Even after that, it was hard to concentrate. When we walked through the lobbies of one college building after another, the TVs showed CNN, without the sound. Still, we watched. Luckily, most college tour guides say the same thing; otherwise we would have been in trouble!

Back home, Steve Adelman, the new director of our physician health services subsidiary, wrote several items for our blog. With very light editing, I published all of them from the road. Each time, he said precisely the right thing, at the right time.

The week dragged on. I followed everything from my iPad. On Tuesday, I went for a long run in Williamsburg, Va., as both a prayer and a salute to the brave and the fallen. On Wednesday, I spoke with a senior manager from the AMA about potential ways to acknowledge and thank those who responded.

Thursday night, I wrote a draft of our Friday e-newsletter, focusing on the heroism of medical and emergency personnel, and the availability of mental health services going forward. I went to sleep knowing about shots fired near MIT, not suspecting it had any significance.

On Friday, I knew. At 6:15 a.m., I was awakened by a robo-call from work, announcing that our offices in Waltham and Boston were closed for “security reasons.” I immediately called my boss, wanting to know what I could do. She spoke of car chases, gunfire and hand grenades thrown into the street.

Life became surreal, a feeling that was amplified by the distance. But technology helped.

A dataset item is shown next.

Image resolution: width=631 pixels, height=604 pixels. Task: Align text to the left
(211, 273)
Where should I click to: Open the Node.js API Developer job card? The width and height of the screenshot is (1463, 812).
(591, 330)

We activated our crisis communications plan. I tweeted about our building closure, and repeated it on our website, blog, and Facebook. Steve Adelman wrote another blog post. I was glued to the TV in our friends’ kitchen outside Philly. I posted notices about cancelled state hearings, and relayed anything else relevant to medicine and health care.

I yearned to be home, where my friends were, where my community was suffering. But thanks to technology, I was nearly as effective 350 miles from my office as I could have been 12 miles away, at my home. It was one way I could help.

Riding in the car on I-95 that day, I posted updates and tweets. My colleagues and I planned what we would do with our newsletter, which we publish Friday afternoons. We decided to wait and see what would happen, especially sensitive to the raw emotions everywhere.

That night, from a friend’s living room in Westfield, N.J., my family watched the inspiring climax of the ordeal. Together with my colleagues back home, we rewrote and published the newsletter around 9:45 p.m., and fed the material to our social media channels. My family drove home Saturday to a changed community.

I have no personal stories about near misses. But like any area resident, I have many “could have beens.”

One week before, we had dinner just a block from the first explosion. We visit that area all the time, where there is always something fun to do.

Two days before the race, my daughter and her friend visited their track coach, who was working at the runners’ festival at the Hynes Convention Center. She and her friend visited the finish line, fantasizing that perhaps one day, they will experience the glory of Marathon Monday.

If we hadn’t been visiting colleges, my daughter and I would have almost certainly been on Boylston Street Monday afternoon, outside Marathon Sports, where the first bomb exploded. Like most runners, we like to hang out at running stores, window shopping and browsing. More important, my daughter’s coach works there, and like all good coaches, he is a mentor and inspiration to her. He wasn’t hurt, but he is shaken.

Normalcy? Maybe that’s not the right concept. I think Juliette Kayyem, writing in the Globe last week, had a better idea. She said the week was about building resiliency. She wrote, “True resiliency is a function of competence, not psychology, and the ability to learn from the past.”

Maybe that’s the essence of “Boston Strong.”

2 thoughts on “Normalcy, Resiliency, and “Boston Strong”

  1. What a moving post, and I appreciate your perspective on the events of the past week. I found myself wondering during the week, especially on Friday: 1) if the OJ Simpson car chase got us accustomed to being glued to the TV even when little was happening; 2) how it was similar to and different from a blizzard with stores closed and almost no one out; and 3) why I couldn’t work even though I needed to.